— Work order —
Continue the piece about Celia Mizelle's work on women's health from where it stops.
── Exercise passage ──
Class of 2019: Learning What It Takes to Take Innovative Health Care Global

Bass Connections projects took Celia Mizelle across the world on women's health issues

Part of the Class of 2019: Graduating Stories Series
Celia Mizelle, left, with a colleague in Peru
Celia Mizelle, left, with a colleague in Peru

Celia Mizelle, a senior majoring in Biology and minoring in Global Health and Chemistry, reflects on her experience working with two Bass Connections project teams on innovations to improve women’s health.

Participating in Bass Connections stands out as one of my most significant opportunities at Duke. Learning about global disparities in cervical cancer incidence in Dr. Megan Huchko’s course, Global Reproductive Health, motivated me to apply to the 2017-2018 Pocket Colposcope team.

In our first group meetings, we learned from Dr. Huchko and our other team leaders, Marlee Krieger and Nimmi Ramanujam, that new cervical cancer cases occur disproportionately in regions where there is limited access to devices for preventative screening. To address this issue, researchers at Duke’s Center for Global Women’s Health Technologies (GWHT) developed a low-cost, portable colposcope to facilitate screening for cervical cancer in low-resource settings.
───
── Entries supplied ──
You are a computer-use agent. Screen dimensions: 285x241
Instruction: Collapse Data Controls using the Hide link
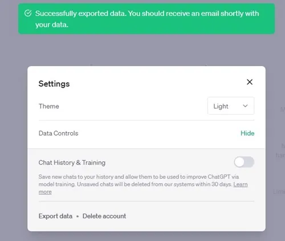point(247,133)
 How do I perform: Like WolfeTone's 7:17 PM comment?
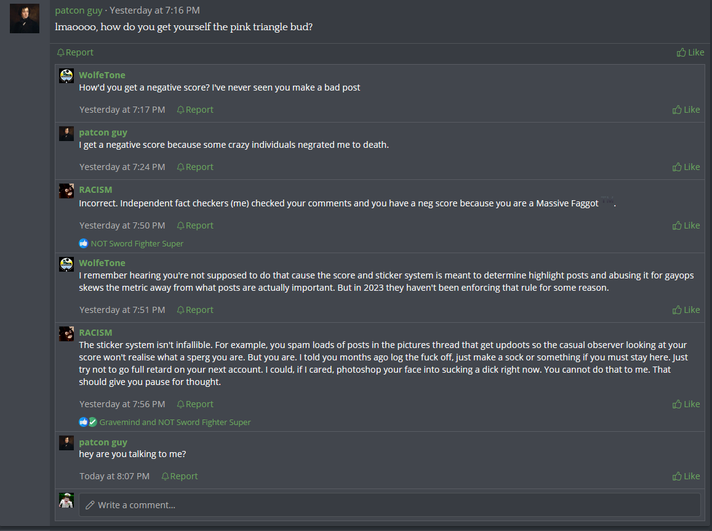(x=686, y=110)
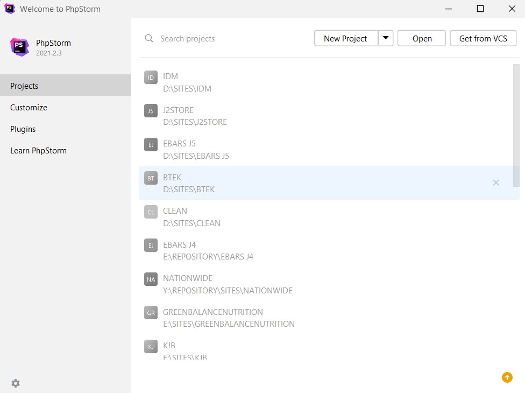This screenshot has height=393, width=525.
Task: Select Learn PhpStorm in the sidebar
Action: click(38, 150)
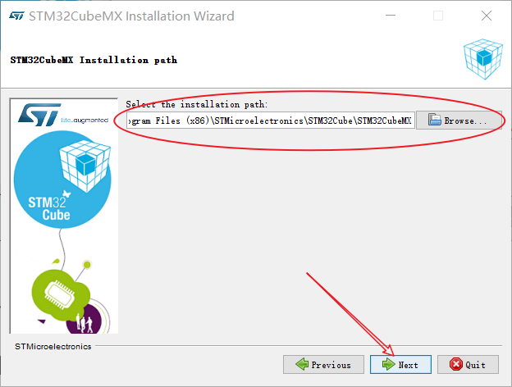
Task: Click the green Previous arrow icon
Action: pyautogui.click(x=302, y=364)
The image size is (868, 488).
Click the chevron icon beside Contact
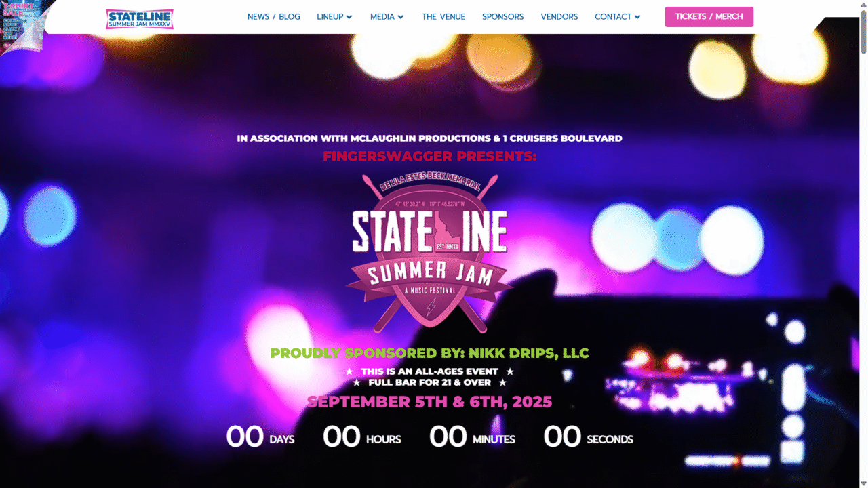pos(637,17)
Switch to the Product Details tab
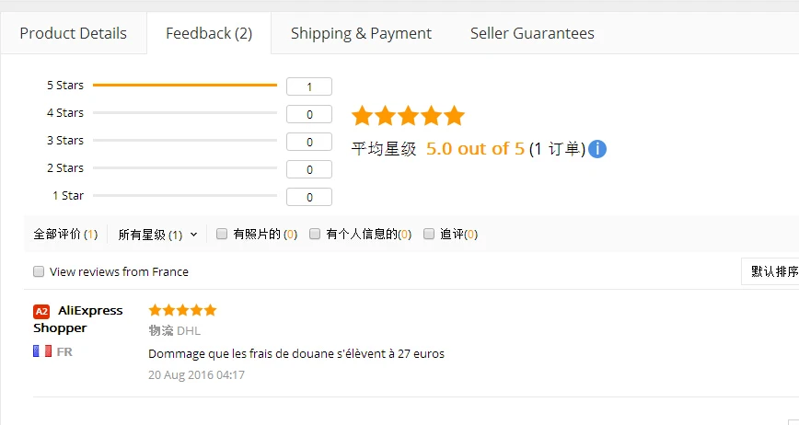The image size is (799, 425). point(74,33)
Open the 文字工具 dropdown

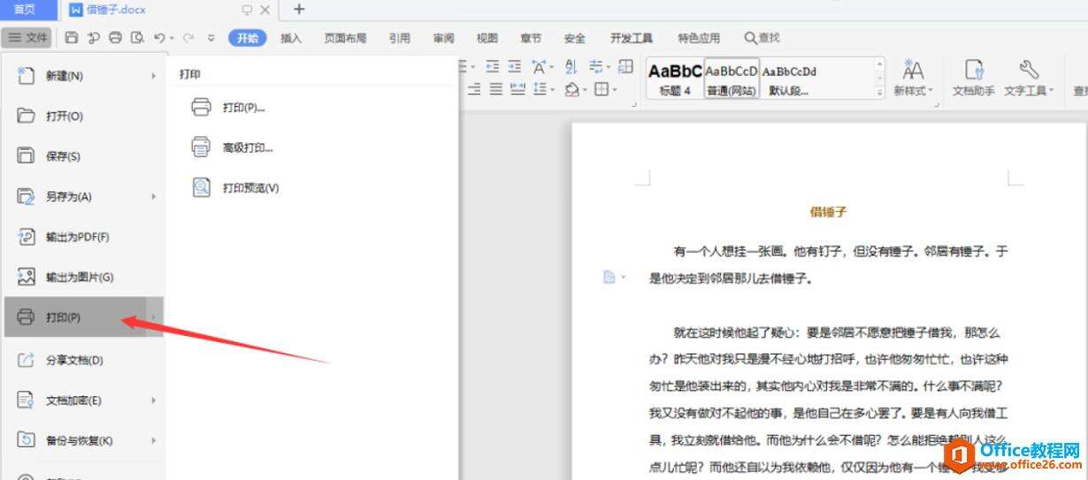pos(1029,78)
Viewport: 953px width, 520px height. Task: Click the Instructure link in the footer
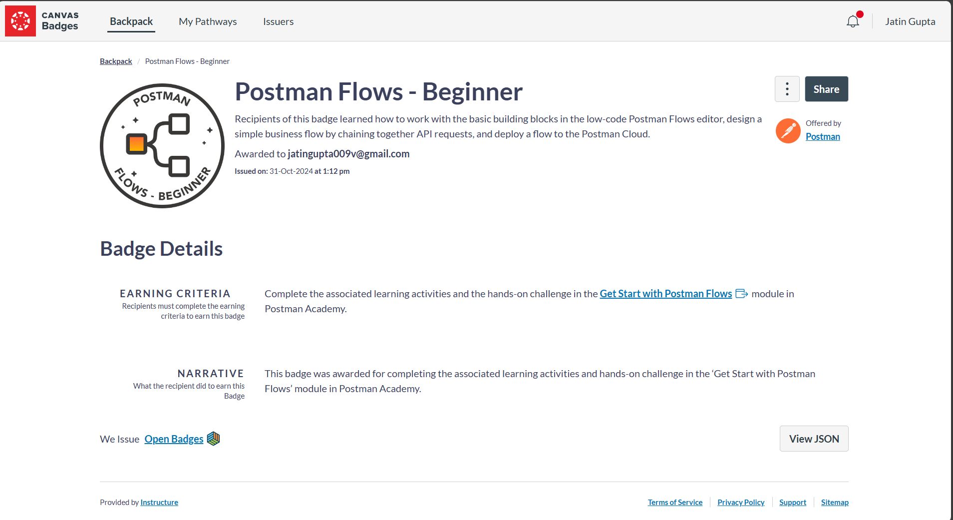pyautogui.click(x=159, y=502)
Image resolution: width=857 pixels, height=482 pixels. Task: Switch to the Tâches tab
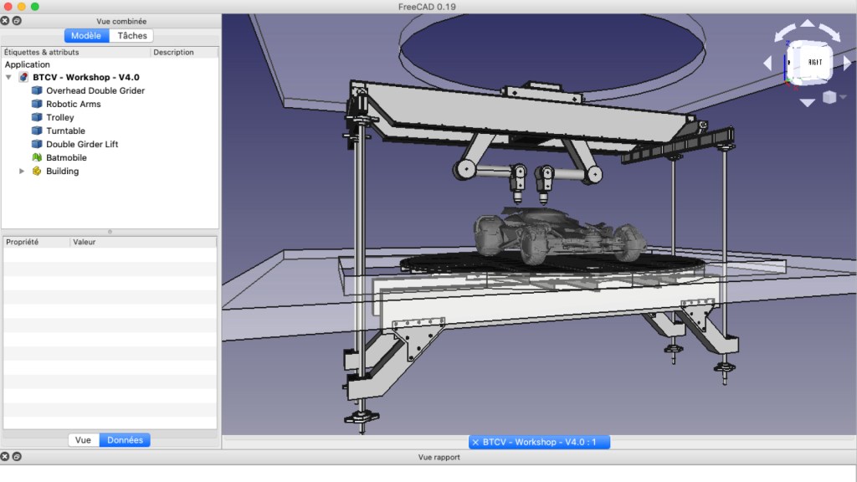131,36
───
— Exercise output —
Our Bass Connections team focused on how to implement this device in the primary care setting. We evaluated the best practices for creating a training program for community-level providers and developed a Pocket Colposcope training package.

At the end of the year, I visited one of our partner sites in Lima, Peru. In various neighborhoods of Lima, La Liga Contra el Cancer operates bright pink mobile clinics that provide free reproductive health services including cervical screening. I continued work that my teammates had begun over a spring break trip to Lima: observing the workflow in the mobile units to identify potential opportunities and challenges to implementing the Pocket Colposcope in this setting.

We also worked on adapting the training protocol based on feedback from providers. I gave a presentation about the Pocket Colposcope to biomedical engineering students at a local university, practiced my medical Spanish and tried some delicious ceviche.

When I returned, I shared what I learned on the ground with investigators who were beginning a study about the use of the Pocket Colposcope in the mobile screening units. It was rewarding to see a project develop from its ideation stages to a full-scale clinical trial, and I learned so much about what it takes to implement healthcare innovation in a new setting through this work. I was lucky to collaborate with interdisciplinary researchers in both Durham and Lima, as well as two Duke medical students who provided mentorship to the undergraduates in our group.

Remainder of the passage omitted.